New Zealand’s Otago Daily Times just ran a story about an adaptive ski program for disabled skiers and snowboarders, which is a pleasing piece to read if you like the idea of disabled people enjoying all the good things in life, and if you’re looking ahead to winter and are happy to see a ski story again, and if you need an excuse to look up Otago on Google Earth.

But the story gets better, because the ski hill is called The Remarkables, which is a wonderful name for a ski hill or a Pixar movie, and even more so because the place sounds sort of modest (1200 feet of vertical, 550 acres). So that’s another nice thing. It is also pleasant to read that a seniors ski group stepped up and contributed money so the program could buy a dual-ski rig for the disabled skiers. And—the coup de grâce—the name of the senior skiers group is the Ski Into the Grave Club.

I am not much of a joiner, and I might not join the Ski Into the Grave Club, but I would certainly attend a meeting or two to see if I might want to join. I’d do this because they sound like a group that leavens a dark sense of humor with a dash of human kindness (or the other way around).

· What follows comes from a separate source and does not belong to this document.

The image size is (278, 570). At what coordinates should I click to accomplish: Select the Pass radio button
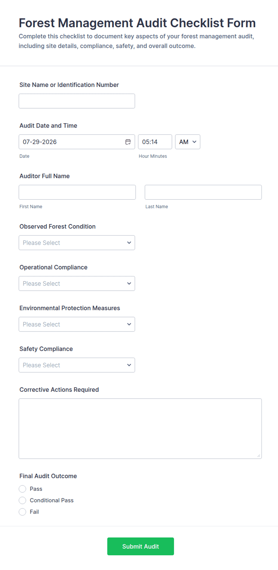22,489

It’s especially appealing after reading a recent story in the Denver Post on a group of nursing home residents who took a 10-day camping/road trip, a very good thing that evolved out of something called the “culture change movement,” which is “a national movement to transform residential facilities and services for the aging” (which you can read about here).

One thing the movement seeks to change about the culture of long term care is the way caregivers talk to their clients: the baby talk, the saccharine endearments, the patronizing “elderspeak.”

So that was an aside, a long way from skiing in New Zealand. But when you are reminded that some folks end their days in a building where the people in charge of their days call them honey or some dopey pet name in an overly gentle, high–pitched voice, then skiing into one’s grave—at the right time—seems particularly OK. A true coup de grâce.